PROBLEM SET:
a) In the cache simulation notes, how does a direct mapped cache decide where a block goes?
b) Extend the cache simulation notes, starting right after their final line.

TEXT EXTRACT:
++++++++++
Each memory layer supports:
- **Read & Write Operations**
- **Cache Miss Handling**
- **Replacement Policies (LRU, Direct Mapped, Associative)**  

### **3. Cache Architectures**
- **Fully Associative Cache:** Any block can be stored anywhere. Uses **LRU replacement**.  
- **Direct Mapped Cache:** A block is mapped to a **fixed** cache location using `(Block Address % Cache Size)`.  
- **Set-Associative Cache (4-Way by Default):** Divides cache into **sets**, where each set holds multiple blocks. Uses **LRU replacement within sets**.  

### **4. CPU Model**
- **Accesses cache memory first**. If a miss occurs, the CPU retrieves data from a lower memory level.  
- **Supports prefetching:** Predicts and loads upcoming memory blocks into cache.  
- **Implements a victim cache and write buffer for optimized memory access.**  

---

## **Memory Access Patterns**
The `GenerateSeq()` function simulates different memory access patterns:
1. **Sequential:** Accesses increasing addresses cyclically.
2. **Random:** Uncorrelated accesses across the address space.
3. **Mixed:** A blend of **sequential locality**, **working-set reuse**, and **random accesses**.

### **Key Enhancements for Locality**
- **Working Set Reuse:** Keeps frequently used addresses for reuse.
- **Stride Variation:** Uses small jumps instead of strict +1 increments.
- **Reduced Random Jumps:** Encourages locality for better cache utilization.

---

## **Performance Analysis**
The `Hierarchy_Analysis()` function evaluates:
1. **Spatial Locality:** Measures the likelihood of accessing consecutive blocks.
2. **Temporal Locality:** Tracks how often addresses are reused over time.

### **Metrics Measured**
- **Hit Rate & Miss Rate**
- **Cache Replacement Analysis (LRU, Write-back)**
- **Read-Write Access Distribution**

---

In [1]:
import string
import inspect  #for docstring formatting
import random
import numpy as np
from copy import deepcopy

In [2]:
#16-Bit Addressing

WORD_SIZE = 64 # in bits
BLOCK_WORDS = 16 # in words

BLOCK_SIZE = BLOCK_WORDS * WORD_SIZE # in bits
CONTENT_SAMPLE_SIZE = 64

DEBUG = False  #set to True for Debug print statements

In [3]:
# Defining Word and Frame/Block

class Word():
    def __init__(self, nullvals = False):
        self.size = WORD_SIZE
        if nullvals: self.data = '0' * (WORD_SIZE // 8)
        else: self.data = ''.join(random.choices(string.ascii_uppercase + string.digits, k=(WORD_SIZE // 8)))

    def __str__(self):
        return self.data

class Frame():
    def __init__(self, nullvals = False):
        self.contents = [Word(nullvals) for i in range(BLOCK_WORDS)]

    def __str__(self):
        outp = str([x.__str__() for x in self.contents])
++++++++++
SUPPLIED INFORMATION:
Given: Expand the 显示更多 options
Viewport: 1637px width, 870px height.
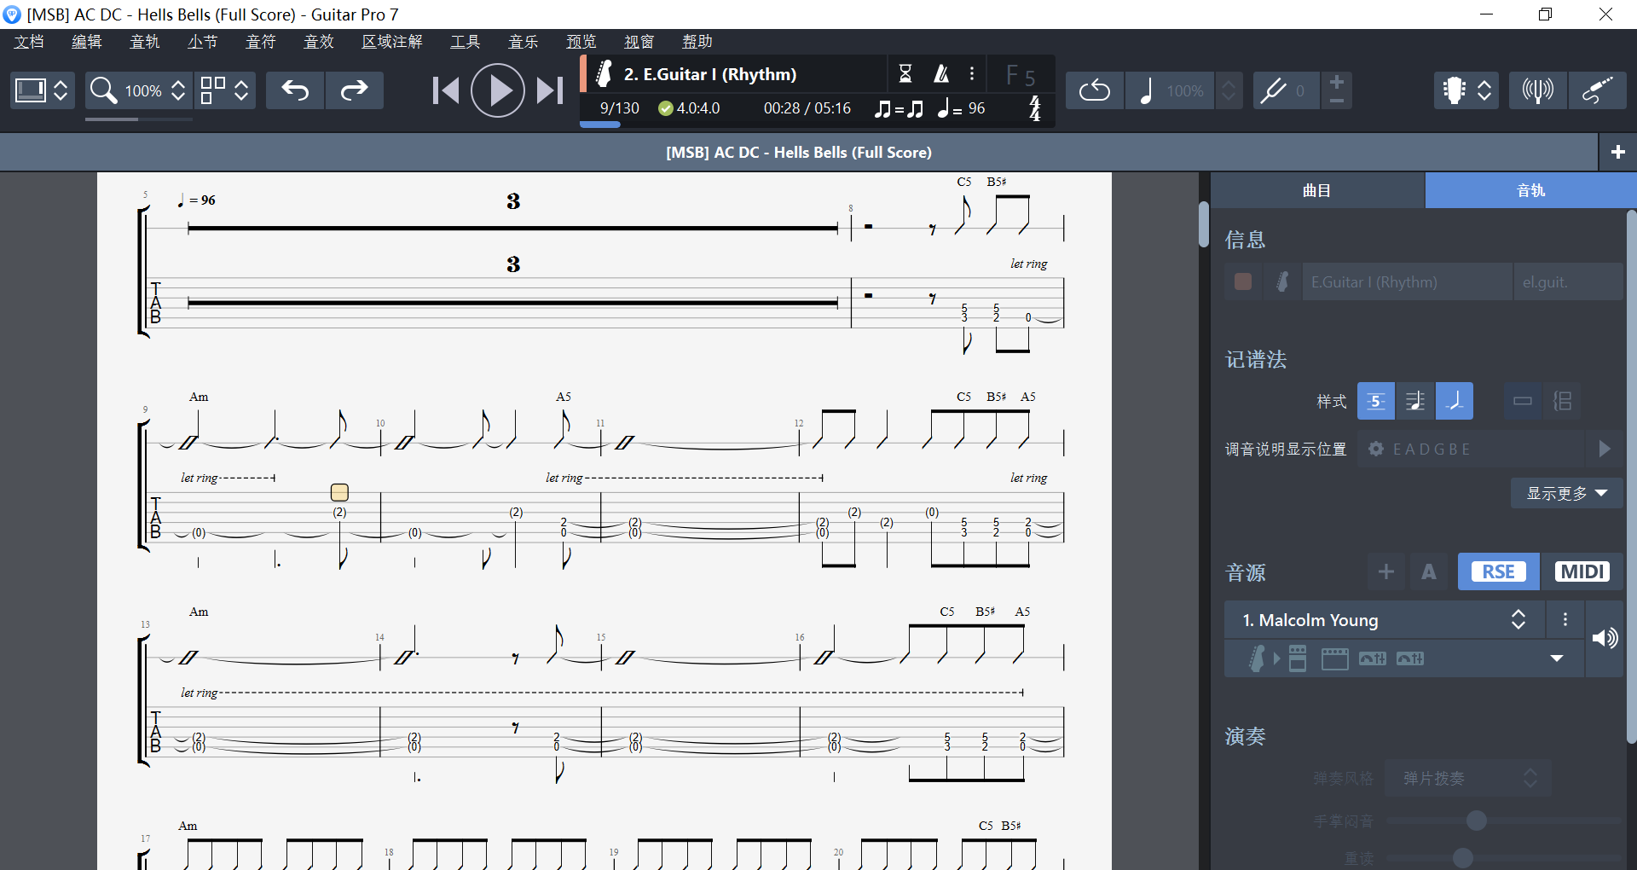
++++++++++
WRITTEN RESPONSES:
a) It maps the block to a fixed cache location computed as `(Block Address % Cache Size)`.

b)
        return outp

class MemFrame(Frame):
    def __init__(self, address):
        super().__init__()
        self.address = address

class CacheFrame(Frame):
    def __init__(self, nullvals = False, tag = -1, valid = -1, clean = -1, time = -1):
        super().__init__(nullvals)
        self.valid = valid  # set if data in frame is valid
        self.clean = clean  # set if data in cache is same as in memory
        self.tag = tag
        self.time = time # for LRU update policy

In [4]:
#Defining and Configuring Memory

class Memory():
    def __init__(self, memsize, memspeed, name, lower = None):
        self.memsize = self.str_to_bits(memsize)
        self.memspeed = int(memspeed)
        self.name = name
        self.accesses = 0
        self.misses = 0
        self.hitrate = 0
        self.num_blocks = self.memsize // BLOCK_SIZE
        self.lower = lower #when miss occurs, search in lower level memory

    def str_to_bits(self, str):
        parts = str.split()
        xsize = parts[0]
        memsize = 0
        
        if (xsize[-1] == 'b'):
            #bits
            memsize = int(xsize[:-2]) * self.exponent(xsize[-2])
            
        elif (xsize[-1] == 'B'):
            #bytes
            memsize = int(xsize[:-2]) * self.exponent(xsize[-2]) * 8
            
        elif (parts[1] == 'words'):
            #words
            memsize = int(xsize[:-1]) * self.exponent(xsize[-1]) * WORD_SIZE
            
        elif (parts[1] == 'blocks'):
            #blocks
            memsize = int(xsize[:-1]) * self.exponent(xsize[-1]) * BLOCK_SIZE
            
        else :
            print("Input Parse Error")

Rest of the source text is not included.